The first post that struck me was Why Teachers Should Blog. SB-P managed to squelch any doubts that may have been lingering in my mind about blogging. Consider this: "I blog and what I blog--and how that message is received by others--tells me what I think. And it tells me how I think." This rings true to me. When I read my old posts, I can see the course of my own thinking, my own growth, and the path that led me to the place where I now stand. He also responds to a student's concern that he has nothing to add to the public discussions that happen on blogs and Twitter. To this he says, "To blog, you can't always allow yourself to be burdened by overthinking. At times this will lead you to a scary place. A place without a safety net. A place full of prat falls." I found this reassuring. I know that I've stared at my blank posts with the worry that whatever I write will somehow be wrong, or worse yet, offensive. I end up thinking myself into a corner. But, SB-P says, "real maturity is not about having the right answers, it's about having the audacity to have the wrong answers and re-address them in light of contemplation, self-argument, and experience." Be still my heart.

While that post caused me to strike a contemplative pose--brow furrowed, chin in hand, I Was a Paper Junkie cracked me up. In this post, SB-P comes clean with his dark past as a "paper junkie." He chronicles his copier-obsessed binges from his early years of teaching (I think I've been guilty of nearly all of them myself), including printing off ebooks (Yep, done that). The best part, though, is when he talks about how he actually made the shift to paperless teaching.

"It wasn't that I was some tech wizard. I certainly wasn't all that environmentally conscious. I barely used the Internet with the exception of reading bulletin boards and getting my morning news.

"Rather, the reason I got into paperlessness was because I was too dumb to figure out how to hook a printer up to my new laptop and too stubborn to ask the IT department to do it for me."
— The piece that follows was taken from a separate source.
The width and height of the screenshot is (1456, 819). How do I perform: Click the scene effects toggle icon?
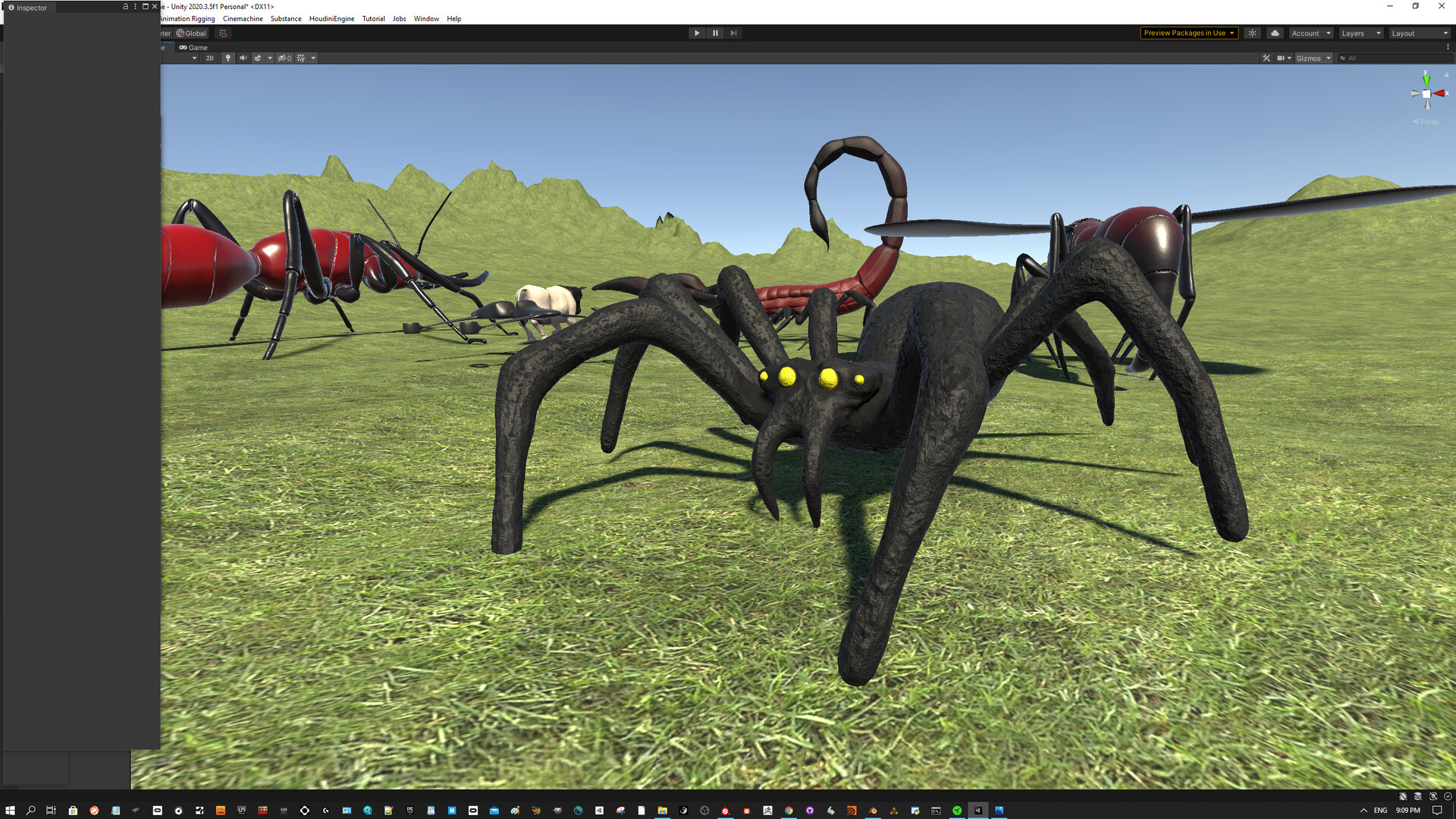tap(258, 58)
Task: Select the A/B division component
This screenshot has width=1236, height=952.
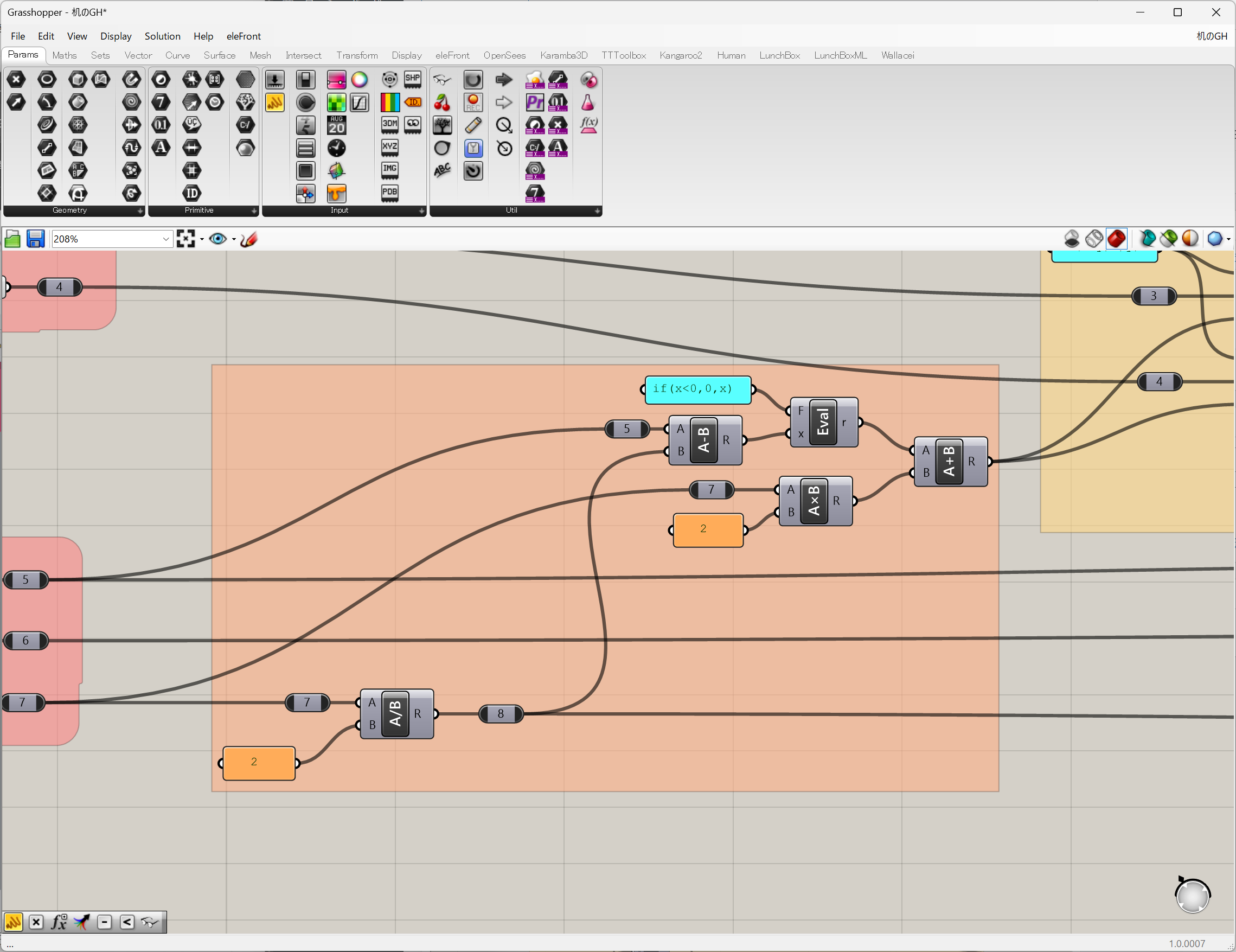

I found great comfort in this. It's reassuring to know that you don't have to have some innate affinity for technology in order to use it effectively in the classroom. This notion comes up again and again throughout SB-P's blog, which is perhaps why I am so drawn to it. He demystifies the idea of what it means to educate students who will be living in the 21st Century. It is definitely a blog worth checking out.

1 comment:

  1. Great post, Jen. I admit that I teach paperless for similar reasons (I have found a few too many student papers squished in the bottom of my bag). I also like having a digital record of my students' work so I can reflect on it when it comes time for recommendation letters, etc.